Those who know me understand that while I’m generally a pretty squared-away guy, I am not Mr. Spit & Polish. Now, I’ve never shown up to a duty with an empty holster or anything, but in a company of “two is one, one is none” and “fifteen minutes early is on time” kind of guys, I’m the one blowing in exactly on time with my name badge slightly askew. So it is a delightful irony that I have recently joined the Phoenix Company’s Color Guard.
A Color Guard has a long history in military and police circles; in modern times they are an exclusively honorary exercise deployed for special occasions like parades, funerals and the like. They are the epitome of spit & polish, with white gloves and gold adornments, precision movement - and flags.
The flag was the centerpiece of the military practice that came to be the color guard. In more ancient times, armies depended on flying their colors (or flags) to rally around and maintain unit integrity. Due to its strategic importance, only senior men were put in charge of carrying and protecting the colors. Only men who had experience and discipline were entrusted with the carry and protection of the national and/or unit colors. From this came the practice of using the Color Guard for more ceremonial purposes, which is where we find it today.

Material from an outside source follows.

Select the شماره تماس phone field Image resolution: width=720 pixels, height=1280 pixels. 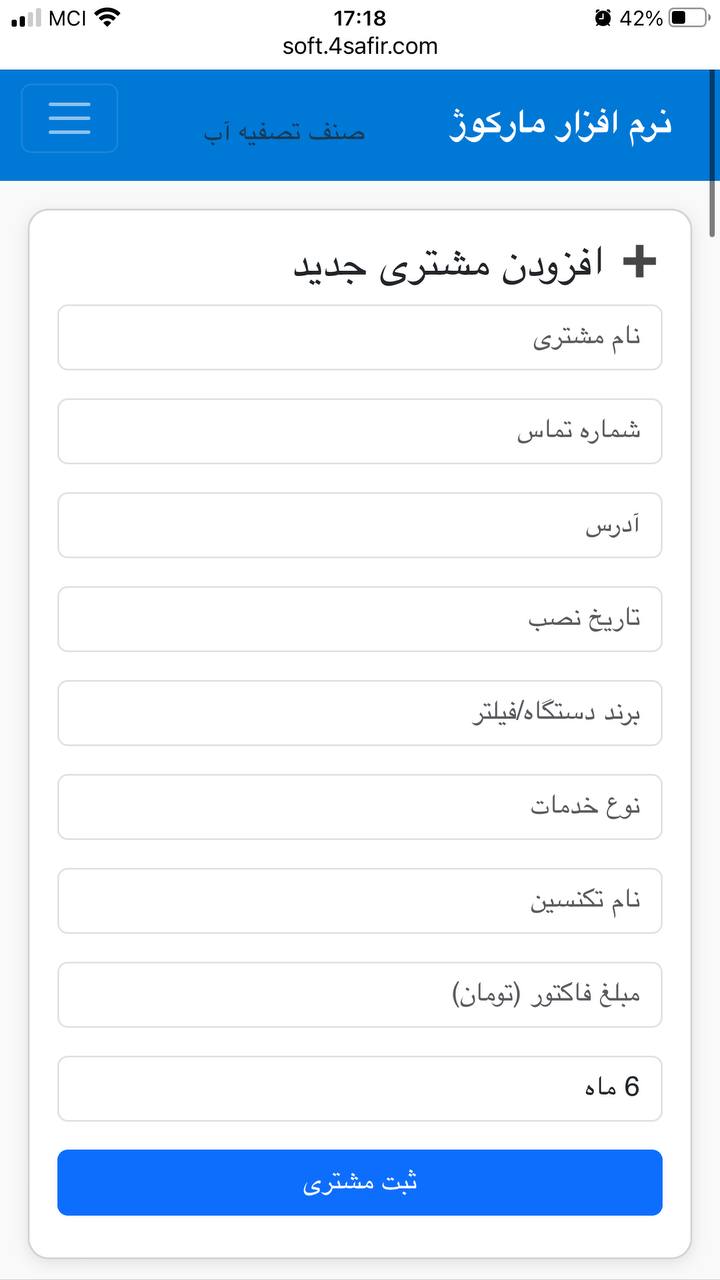(360, 432)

The Color Guard represents the honor and dedication of those who serve, and especially in the case of funerals, a recognition of those who have served before. The Phoenix Company has performed Color Guard duties for gravesite ceremonies of territorial Rangers, Memorial Day events, and at the funeral of Lt. Col. Lynne Holliday, who was an influential Ranger who recently lost her battle with cancer. When given the opportunity to honor those who have come before me, whether by decades or just months, I am glad to carry the flag. And make sure my name badge is straight.